I find it completely astounding that 80+ MB of memory is required to run these Ruby web apps.Because memory is cheap nowadays, people use more of it, in the same way that most desktop OSs now couldn't boot on a 32MB machine, and often require something like 2GB of RAM just to function acceptably. Like money inflation, sometimes this is hard to accept :)
Of course Rails comes with a whole load of convenience code built in, which is loaded for each process and not always shared, people use gems, which are also loaded, people add apps on top, and people use in-memory caches etc. Those figures I quoted are for real world apps which pull in quite a lot of other code, though they are just taken from top/passenger-memory-stats, so take that with a pinch of salt. People use all that code because it's easier than reinventing the world each time, and developer time costs more than memory over the long term as sites are developed.
If you want to cut things right down, hello world in rails is around 40MB. Sinatra (another rack-based Ruby framework) does less and consumes about 20MB per process, so less again. A bare-bones script doing direct db access and some string manipulation (similar to those you were running back in the 90s) would probably take far less again and fit easily on your 32MB server, or of course perl is perfectly adequate too and might take less again (sorry no idea there) if you don't use a framework.
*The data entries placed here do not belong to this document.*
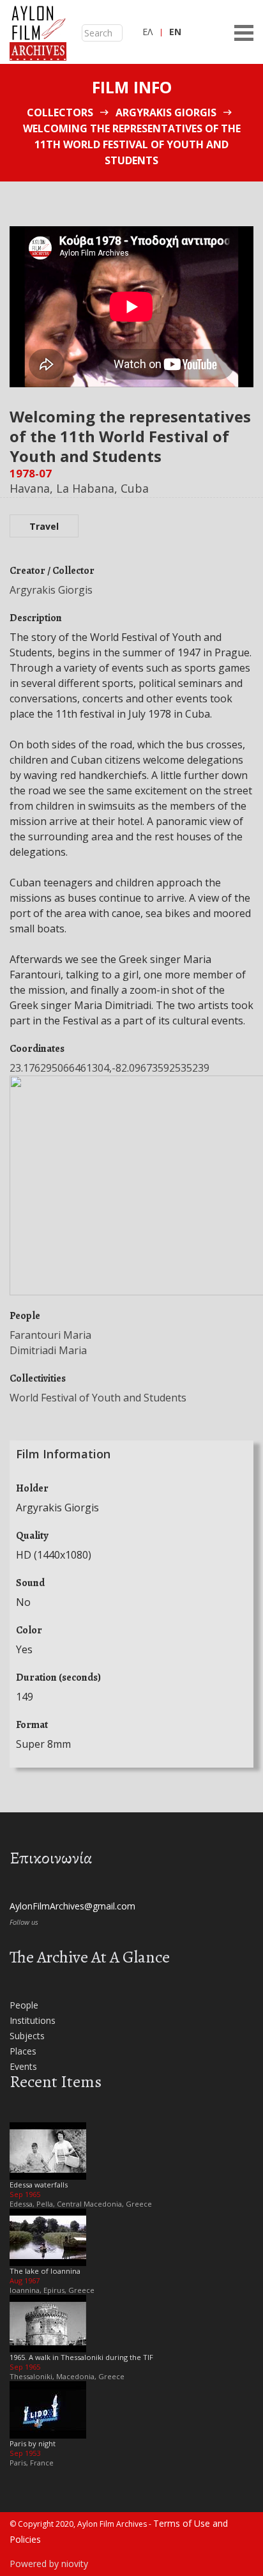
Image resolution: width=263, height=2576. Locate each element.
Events (23, 2066)
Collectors (60, 112)
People (24, 2005)
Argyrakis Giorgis (166, 112)
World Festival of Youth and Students (98, 1398)
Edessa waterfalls (39, 2184)
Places (23, 2051)
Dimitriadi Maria (48, 1350)
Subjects (27, 2036)
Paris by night (33, 2443)
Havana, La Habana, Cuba (79, 488)
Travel (44, 526)
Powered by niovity (49, 2563)
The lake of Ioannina (45, 2271)
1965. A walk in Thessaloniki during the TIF (81, 2357)
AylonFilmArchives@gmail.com (72, 1906)
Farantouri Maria (50, 1335)
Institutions (33, 2020)
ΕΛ (147, 32)
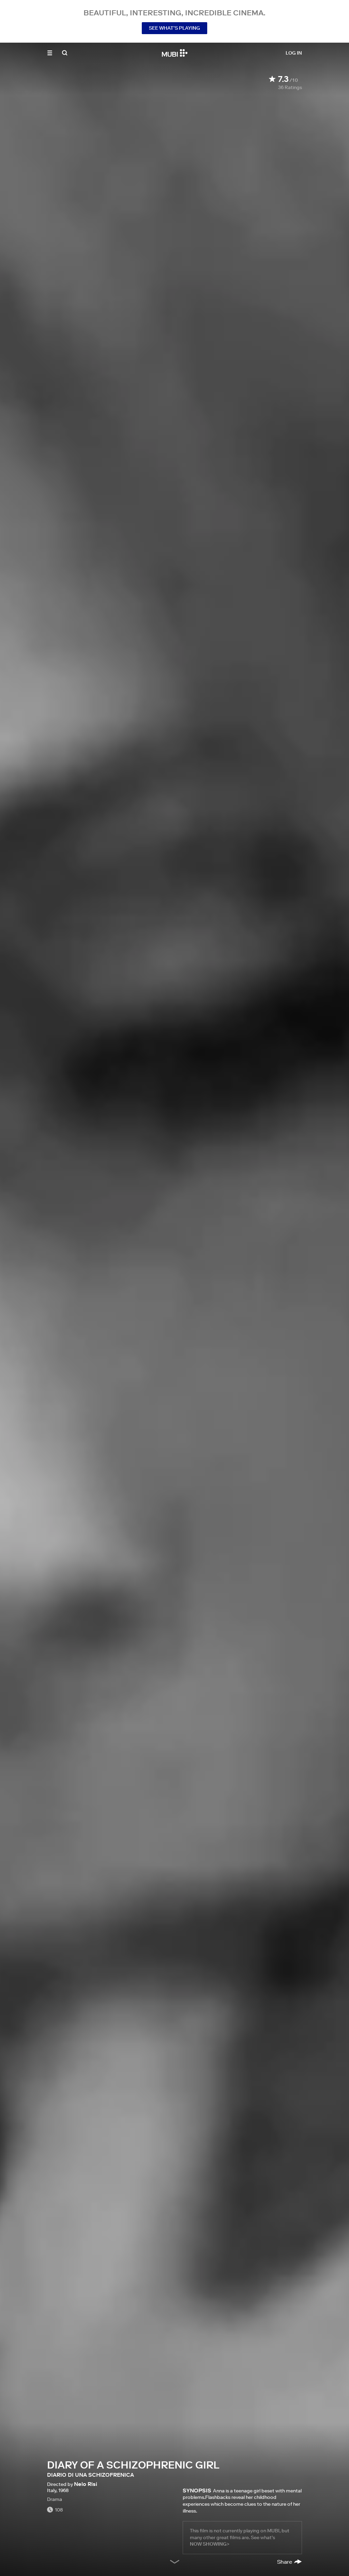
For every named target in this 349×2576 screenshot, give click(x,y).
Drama (54, 2499)
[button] (49, 53)
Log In (294, 52)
I suspect for most frameworks that you might use in perl though you'd see similar resource usage nowadays, simply because the resources are there and there is less cost for memory, and more cost for development time. Would be interesting to see figures for other frameworks/platforms which do similar work to Rails, as many are probably better on this front. Revel in Go for example takes around 5MB for a simple app, but it does far less at present - I suspect it'd remain far better for memory and performance though, even with extras like an ORM.